Few figures to emerge from post-punk’s anarchic musical battle-boudoir have charted such an intensely idiosyncratic or enigmatic path as Tav Falco, aka Panther Burns. Roaring out of the late 70s Memphis underground art scene, mentored by local legends Alex Chilton and Jim Dickinson, they oozed Southern gothic hoodoo and rockabilly energy, hotwiring early US musical styles such as blues, country and rock’n’roll with Falco’s escalating panoramic spectrum of artistic influences and substrates such as his expressionist-influenced movie-making and tango dancing.

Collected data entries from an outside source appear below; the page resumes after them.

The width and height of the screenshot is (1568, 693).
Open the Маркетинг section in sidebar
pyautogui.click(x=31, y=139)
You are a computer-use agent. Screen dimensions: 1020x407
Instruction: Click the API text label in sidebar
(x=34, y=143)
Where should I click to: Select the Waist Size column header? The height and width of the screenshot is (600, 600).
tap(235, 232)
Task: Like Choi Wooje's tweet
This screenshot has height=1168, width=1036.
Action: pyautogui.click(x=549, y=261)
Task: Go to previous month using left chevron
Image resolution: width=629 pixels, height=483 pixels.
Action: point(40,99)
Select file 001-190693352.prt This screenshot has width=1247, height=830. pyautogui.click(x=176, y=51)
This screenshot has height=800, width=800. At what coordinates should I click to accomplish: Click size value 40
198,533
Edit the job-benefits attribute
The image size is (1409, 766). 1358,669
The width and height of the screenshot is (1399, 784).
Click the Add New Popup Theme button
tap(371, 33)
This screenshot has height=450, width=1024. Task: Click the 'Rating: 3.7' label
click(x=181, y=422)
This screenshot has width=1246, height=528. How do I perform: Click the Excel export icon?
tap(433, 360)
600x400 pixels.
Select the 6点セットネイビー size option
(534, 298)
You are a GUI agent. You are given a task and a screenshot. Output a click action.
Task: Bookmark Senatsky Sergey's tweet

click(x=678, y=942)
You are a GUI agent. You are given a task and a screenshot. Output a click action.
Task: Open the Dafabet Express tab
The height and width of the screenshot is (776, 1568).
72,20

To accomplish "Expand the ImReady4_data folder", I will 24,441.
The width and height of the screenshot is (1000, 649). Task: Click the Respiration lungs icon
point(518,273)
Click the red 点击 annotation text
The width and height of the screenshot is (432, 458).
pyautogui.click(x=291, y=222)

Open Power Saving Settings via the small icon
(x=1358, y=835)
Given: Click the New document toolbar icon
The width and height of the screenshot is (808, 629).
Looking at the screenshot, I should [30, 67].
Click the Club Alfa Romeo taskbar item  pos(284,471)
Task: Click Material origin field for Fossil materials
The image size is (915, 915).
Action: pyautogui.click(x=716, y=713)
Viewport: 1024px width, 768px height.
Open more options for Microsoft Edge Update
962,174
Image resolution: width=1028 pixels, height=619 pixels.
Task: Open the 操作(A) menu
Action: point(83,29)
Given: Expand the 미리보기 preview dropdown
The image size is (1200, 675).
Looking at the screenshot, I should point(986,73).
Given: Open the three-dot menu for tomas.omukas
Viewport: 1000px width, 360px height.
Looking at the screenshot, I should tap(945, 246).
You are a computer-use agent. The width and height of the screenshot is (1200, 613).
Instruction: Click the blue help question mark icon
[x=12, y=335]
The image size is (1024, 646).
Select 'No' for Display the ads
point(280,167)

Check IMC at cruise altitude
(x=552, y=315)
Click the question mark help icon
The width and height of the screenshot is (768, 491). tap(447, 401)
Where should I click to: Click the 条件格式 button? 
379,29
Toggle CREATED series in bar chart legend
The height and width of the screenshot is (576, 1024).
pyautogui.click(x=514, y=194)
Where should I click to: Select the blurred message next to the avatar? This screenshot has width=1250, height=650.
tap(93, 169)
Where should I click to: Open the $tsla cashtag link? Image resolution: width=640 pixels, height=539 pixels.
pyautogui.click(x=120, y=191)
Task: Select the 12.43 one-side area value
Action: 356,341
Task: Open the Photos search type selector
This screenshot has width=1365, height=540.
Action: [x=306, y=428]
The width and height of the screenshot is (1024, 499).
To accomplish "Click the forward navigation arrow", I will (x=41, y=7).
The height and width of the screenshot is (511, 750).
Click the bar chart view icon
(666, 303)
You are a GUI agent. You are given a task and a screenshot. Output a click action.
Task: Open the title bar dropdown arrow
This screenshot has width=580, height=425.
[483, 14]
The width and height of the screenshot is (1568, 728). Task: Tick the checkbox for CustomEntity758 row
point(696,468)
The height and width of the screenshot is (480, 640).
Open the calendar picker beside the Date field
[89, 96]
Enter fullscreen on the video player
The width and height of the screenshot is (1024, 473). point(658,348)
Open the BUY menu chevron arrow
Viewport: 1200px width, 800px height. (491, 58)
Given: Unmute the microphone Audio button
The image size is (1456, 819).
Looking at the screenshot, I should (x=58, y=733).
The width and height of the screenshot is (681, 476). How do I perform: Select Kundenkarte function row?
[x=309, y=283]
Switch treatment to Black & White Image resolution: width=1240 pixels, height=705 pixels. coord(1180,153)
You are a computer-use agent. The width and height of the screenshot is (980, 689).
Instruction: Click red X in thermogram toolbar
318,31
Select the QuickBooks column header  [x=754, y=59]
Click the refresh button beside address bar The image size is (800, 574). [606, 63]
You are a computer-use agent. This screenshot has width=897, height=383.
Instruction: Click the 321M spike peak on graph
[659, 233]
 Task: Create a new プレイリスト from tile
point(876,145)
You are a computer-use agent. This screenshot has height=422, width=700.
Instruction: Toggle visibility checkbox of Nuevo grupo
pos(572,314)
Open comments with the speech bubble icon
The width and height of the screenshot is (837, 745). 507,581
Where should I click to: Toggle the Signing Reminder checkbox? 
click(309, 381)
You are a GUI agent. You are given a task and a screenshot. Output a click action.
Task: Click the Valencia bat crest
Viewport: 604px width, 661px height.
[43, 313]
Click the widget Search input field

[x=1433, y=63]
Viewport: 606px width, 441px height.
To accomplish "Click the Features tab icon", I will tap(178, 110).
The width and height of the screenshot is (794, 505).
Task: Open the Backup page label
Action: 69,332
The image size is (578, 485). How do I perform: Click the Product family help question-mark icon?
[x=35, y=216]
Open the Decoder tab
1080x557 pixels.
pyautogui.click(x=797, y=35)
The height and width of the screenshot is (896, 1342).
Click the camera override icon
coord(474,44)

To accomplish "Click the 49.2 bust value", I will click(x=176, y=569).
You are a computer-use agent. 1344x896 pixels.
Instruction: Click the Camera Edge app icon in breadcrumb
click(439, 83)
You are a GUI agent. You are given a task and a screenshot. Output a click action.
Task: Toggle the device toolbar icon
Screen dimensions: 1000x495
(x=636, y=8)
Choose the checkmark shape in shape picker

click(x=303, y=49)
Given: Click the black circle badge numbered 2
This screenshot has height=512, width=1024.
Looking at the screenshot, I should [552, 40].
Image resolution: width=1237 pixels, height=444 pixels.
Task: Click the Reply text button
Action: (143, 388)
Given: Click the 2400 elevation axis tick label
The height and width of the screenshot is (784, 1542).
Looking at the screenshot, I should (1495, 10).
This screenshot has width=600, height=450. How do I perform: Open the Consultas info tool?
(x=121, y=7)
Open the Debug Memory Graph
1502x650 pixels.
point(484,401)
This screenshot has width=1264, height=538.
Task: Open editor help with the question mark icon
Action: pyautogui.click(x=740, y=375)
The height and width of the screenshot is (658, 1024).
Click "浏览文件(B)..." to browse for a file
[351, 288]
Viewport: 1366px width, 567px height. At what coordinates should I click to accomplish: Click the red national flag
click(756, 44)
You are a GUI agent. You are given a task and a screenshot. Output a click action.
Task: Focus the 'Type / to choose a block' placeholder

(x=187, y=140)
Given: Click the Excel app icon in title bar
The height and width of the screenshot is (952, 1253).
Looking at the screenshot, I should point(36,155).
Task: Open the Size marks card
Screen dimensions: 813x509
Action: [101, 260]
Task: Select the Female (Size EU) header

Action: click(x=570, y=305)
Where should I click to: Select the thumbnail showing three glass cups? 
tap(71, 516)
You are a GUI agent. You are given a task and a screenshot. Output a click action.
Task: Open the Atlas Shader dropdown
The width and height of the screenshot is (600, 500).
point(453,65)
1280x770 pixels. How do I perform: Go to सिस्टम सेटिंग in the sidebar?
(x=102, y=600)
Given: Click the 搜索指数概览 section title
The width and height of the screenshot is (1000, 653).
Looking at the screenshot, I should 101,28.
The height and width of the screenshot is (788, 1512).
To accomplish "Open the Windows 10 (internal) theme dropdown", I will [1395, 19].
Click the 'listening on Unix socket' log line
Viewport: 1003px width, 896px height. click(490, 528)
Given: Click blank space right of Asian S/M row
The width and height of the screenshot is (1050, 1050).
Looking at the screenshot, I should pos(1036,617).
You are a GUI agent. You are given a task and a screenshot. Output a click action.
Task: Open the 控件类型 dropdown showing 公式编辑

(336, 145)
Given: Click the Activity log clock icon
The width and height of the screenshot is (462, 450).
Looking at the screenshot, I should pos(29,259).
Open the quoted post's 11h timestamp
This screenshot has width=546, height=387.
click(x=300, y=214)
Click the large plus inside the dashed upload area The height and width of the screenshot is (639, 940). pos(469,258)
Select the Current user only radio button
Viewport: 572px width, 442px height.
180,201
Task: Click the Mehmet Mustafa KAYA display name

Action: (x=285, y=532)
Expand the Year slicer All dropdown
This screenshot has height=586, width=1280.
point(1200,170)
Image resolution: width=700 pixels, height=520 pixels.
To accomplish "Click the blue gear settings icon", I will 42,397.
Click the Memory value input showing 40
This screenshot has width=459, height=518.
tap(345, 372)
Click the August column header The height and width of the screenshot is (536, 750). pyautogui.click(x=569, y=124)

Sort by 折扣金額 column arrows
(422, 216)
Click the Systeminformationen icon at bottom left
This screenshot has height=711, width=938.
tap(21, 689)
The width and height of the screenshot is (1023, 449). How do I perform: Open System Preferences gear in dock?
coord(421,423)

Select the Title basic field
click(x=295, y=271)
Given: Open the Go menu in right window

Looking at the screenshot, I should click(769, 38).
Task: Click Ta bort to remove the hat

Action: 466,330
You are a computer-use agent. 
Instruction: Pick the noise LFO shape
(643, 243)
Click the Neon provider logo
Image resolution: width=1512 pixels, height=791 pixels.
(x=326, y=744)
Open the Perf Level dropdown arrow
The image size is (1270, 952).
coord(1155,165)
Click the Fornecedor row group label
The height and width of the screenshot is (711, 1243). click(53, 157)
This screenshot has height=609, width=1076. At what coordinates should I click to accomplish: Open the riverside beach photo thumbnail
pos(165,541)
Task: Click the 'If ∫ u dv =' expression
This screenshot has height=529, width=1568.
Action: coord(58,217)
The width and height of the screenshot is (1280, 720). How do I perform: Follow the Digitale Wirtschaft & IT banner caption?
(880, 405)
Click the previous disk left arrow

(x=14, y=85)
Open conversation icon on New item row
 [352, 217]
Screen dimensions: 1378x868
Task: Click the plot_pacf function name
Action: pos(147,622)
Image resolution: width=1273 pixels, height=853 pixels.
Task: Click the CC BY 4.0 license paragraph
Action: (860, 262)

Initially, Falco seemed to be carrying a flaming torch for the Southern tradition of stage act as medicine show ritual. Charged by an eternal spirit derived from the same arcane poltergeist that has shot its metaphysical load through every trailblazing musical form since time began, Falco calls it “the fire”. Harnessing its rampant essence, he napalms old songs known and unknown, in the process spotlighting artists deserving of tribute or just recognition, including the likes of Charlie Feathers, Mac Rice, RL Burnside, Jessie Mae Hemphill, Bobby Lee Trammell, Lee Hazelwood, Doc Pomus, Cordell Jackson and Sonny Burgess; either through covering their songs or sharing stages together.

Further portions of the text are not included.